If a decentralized trial is one that has one or more endpoint that’s collected outside the clinic, the electronic, or “e”, of the eCOA enhances the hybrid models. Real-time data availability to sites or monitors enhances the ability to get information from patients in diverse environments, to put more weight on the information that’s provided directly by the patient. Because of the increased data quality, the ability for validation or adjudication, and, again, real-time monitoring, all contribute to reduce the potential for error or lost data during the data entry process.
ACT: What are the newer capabilities that sponsors and CRO should be considering for eCOAs?
LH: Two innovations we have at Clario—eCOA Multimedia and eCOA Live—enhance virtual visits. eCOA Live uses an encrypted web portal that allows participants to complete assessments remotely on their home device, meeting the minimum screen requirement—tablet, laptop, or desktop computer. And the screens that are used live exactly match, so both the patient and the clinician are seeing the same screen, which allows them to walk through assessments together much as they would in person. With eCOA Multimedia, a patient can take a photo of whatever the visual problem is; for example, reactogenicity in vaccine trials, the size of a bump, or a skin condition, will improve the ability for those objective measures to be evaluated by the clinician remotely, which would typically have required an in-person visit.
Also, the newer capabilities of connected devices and the addition of mobility endpoints, which are a big factor in quality of life. But it’s important to remember that we tie these into eCOA. Right now, the regulatory space is not accepting many digital-mobility endpoints just on their own for labeling claims, because the gold standard is eCOA.
By choosing a complementary quality of life assessment, a wearable technology that can bring data that improves the science and understanding of the treatment, will help that study, but also help design better future studies.
ACT: What current challenges are your clients and sponsors having with decentralized trials?

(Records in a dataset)
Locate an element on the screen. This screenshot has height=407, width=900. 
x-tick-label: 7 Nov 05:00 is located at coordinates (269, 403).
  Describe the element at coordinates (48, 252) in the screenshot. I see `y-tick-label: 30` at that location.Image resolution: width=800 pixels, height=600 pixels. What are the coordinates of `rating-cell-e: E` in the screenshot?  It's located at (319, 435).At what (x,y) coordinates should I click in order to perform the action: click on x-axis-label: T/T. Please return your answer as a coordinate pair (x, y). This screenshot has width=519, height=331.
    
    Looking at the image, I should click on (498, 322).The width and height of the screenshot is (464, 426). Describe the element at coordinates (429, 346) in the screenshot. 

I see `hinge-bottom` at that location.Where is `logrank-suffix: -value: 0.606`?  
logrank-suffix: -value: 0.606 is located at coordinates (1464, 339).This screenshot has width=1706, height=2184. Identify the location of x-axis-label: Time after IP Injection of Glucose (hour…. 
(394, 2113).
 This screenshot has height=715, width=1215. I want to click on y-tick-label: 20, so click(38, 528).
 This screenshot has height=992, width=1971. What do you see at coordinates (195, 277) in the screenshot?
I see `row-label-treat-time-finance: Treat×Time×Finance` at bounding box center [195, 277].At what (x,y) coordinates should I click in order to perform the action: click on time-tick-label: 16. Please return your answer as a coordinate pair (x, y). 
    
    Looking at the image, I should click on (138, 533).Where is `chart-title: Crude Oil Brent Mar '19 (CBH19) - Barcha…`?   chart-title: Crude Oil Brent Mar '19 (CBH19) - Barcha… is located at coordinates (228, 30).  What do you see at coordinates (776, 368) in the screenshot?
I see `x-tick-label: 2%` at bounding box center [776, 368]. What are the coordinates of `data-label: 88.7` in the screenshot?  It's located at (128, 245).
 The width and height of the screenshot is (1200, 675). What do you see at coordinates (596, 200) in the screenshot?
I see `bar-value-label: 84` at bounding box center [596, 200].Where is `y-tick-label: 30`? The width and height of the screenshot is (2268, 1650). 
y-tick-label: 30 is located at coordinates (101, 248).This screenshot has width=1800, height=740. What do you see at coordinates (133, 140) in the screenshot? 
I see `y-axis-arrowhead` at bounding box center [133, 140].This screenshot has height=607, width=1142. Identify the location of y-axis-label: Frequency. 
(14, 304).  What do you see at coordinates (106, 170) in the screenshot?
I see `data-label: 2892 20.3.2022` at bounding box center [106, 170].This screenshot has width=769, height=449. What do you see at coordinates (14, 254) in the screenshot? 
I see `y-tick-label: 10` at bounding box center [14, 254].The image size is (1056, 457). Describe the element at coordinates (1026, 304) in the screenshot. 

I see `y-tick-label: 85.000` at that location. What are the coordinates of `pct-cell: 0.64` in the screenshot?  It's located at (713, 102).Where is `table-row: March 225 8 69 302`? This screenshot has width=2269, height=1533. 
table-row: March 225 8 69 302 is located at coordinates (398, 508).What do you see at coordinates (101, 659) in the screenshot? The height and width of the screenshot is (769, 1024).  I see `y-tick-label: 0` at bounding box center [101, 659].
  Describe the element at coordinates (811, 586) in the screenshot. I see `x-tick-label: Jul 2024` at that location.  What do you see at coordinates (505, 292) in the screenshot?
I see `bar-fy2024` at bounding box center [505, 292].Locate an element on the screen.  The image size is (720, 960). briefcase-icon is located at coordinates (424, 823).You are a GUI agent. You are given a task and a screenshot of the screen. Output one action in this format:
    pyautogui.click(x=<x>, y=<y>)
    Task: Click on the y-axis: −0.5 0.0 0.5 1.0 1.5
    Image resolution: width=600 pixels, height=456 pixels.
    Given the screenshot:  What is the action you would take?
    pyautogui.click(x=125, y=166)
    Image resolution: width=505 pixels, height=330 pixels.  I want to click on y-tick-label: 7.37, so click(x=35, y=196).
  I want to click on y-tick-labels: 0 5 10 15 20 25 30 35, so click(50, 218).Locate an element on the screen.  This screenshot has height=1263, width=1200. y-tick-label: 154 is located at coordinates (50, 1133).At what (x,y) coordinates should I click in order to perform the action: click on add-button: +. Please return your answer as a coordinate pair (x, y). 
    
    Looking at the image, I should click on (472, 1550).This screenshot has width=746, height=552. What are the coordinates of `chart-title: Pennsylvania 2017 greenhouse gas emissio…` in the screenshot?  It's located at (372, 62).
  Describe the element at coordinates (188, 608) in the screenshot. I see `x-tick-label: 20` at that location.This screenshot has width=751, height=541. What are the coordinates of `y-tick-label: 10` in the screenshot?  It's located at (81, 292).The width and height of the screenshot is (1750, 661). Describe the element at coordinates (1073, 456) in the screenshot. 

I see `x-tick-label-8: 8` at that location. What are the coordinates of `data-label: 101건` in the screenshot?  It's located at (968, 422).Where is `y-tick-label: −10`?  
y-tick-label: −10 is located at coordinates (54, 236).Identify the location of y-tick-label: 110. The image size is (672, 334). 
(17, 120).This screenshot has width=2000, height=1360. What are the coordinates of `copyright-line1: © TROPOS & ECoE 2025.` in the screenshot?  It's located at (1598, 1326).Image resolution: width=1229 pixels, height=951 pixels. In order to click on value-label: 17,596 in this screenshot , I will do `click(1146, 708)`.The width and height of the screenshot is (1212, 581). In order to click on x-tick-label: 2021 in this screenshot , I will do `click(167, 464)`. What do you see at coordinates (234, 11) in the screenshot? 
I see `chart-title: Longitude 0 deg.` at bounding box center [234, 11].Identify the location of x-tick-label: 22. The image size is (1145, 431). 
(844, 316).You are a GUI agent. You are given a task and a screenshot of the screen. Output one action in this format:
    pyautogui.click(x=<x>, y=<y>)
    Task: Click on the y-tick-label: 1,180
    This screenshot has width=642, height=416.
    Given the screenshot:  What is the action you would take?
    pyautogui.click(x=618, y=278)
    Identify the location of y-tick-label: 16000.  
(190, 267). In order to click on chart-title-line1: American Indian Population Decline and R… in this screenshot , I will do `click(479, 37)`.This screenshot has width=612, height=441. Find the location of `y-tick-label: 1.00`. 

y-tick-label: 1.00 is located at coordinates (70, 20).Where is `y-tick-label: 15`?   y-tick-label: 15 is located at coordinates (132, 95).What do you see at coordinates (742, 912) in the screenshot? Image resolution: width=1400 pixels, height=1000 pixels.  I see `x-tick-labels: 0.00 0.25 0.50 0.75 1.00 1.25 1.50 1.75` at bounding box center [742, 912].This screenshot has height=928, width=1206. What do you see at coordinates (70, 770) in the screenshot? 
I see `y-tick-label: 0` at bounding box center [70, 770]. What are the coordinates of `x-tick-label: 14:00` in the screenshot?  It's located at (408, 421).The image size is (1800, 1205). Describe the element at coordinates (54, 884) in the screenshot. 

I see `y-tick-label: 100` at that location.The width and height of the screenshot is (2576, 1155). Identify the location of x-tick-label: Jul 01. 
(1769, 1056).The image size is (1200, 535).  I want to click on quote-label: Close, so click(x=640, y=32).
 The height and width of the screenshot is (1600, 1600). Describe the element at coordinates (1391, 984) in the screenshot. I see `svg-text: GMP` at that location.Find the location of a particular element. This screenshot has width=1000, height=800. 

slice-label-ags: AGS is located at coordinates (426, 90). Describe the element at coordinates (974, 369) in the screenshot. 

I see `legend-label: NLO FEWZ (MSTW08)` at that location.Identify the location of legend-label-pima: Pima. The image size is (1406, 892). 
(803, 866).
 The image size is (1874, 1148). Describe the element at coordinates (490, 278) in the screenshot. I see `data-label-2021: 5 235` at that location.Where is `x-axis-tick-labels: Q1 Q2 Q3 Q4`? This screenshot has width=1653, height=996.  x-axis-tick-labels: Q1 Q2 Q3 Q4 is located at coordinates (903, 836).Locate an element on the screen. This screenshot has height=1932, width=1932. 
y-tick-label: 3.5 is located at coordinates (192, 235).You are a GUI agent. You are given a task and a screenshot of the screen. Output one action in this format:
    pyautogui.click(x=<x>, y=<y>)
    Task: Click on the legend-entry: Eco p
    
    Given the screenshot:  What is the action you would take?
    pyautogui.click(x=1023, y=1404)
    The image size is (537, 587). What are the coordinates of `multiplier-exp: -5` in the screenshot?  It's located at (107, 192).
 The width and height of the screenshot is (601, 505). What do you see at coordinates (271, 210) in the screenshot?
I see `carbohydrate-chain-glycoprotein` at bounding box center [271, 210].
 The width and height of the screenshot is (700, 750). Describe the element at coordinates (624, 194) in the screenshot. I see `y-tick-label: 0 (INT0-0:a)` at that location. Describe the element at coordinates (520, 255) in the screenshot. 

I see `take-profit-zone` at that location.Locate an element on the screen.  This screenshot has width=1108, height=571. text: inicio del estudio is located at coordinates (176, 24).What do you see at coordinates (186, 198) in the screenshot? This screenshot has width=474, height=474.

# Problems to solve
a - From the eCOA interview, return everything from "Also, the newer" down to "standard is eCOA.".
b - Resume the interview on eCOA and decentralized trials from its last line.

# Task-by-task answers
a -
Also, the newer capabilities of connected devices and the addition of mobility endpoints, which are a big factor in quality of life. But it’s important to remember that we tie these into eCOA. Right now, the regulatory space is not accepting many digital-mobility endpoints just on their own for labeling claims, because the gold standard is eCOA.

b -
LH: At the World Vaccine Congress, discussions around the importance of hybrid models during the height of COVID was a popular topic. But presenters shared that it was challenging because they went to vendors who could stand things up as quickly as possible but then had 10 to 15 different vendors providing the services. So every time there was a protocol amendment, it negatively impacted their timelines because it was very uncoordinated.
This matches with what our experience and recommendations have been in doing more complex hybrid trials. We do recommend an integrated system managed under one roof, which Clario has, but even if the sponsor wants to outsource a piece, we recommend that we do the vendor management so we can benchmark the receiving data through eCOA, or connected devices to make the analysis easier, and the comparison and triangulation of data better. Again, that’s the importance of integration. If it’s not integrated you burden the site staff who need to enter data into different computers or five tablets in a session with one patient.
ACT: Can you talk about science as a service?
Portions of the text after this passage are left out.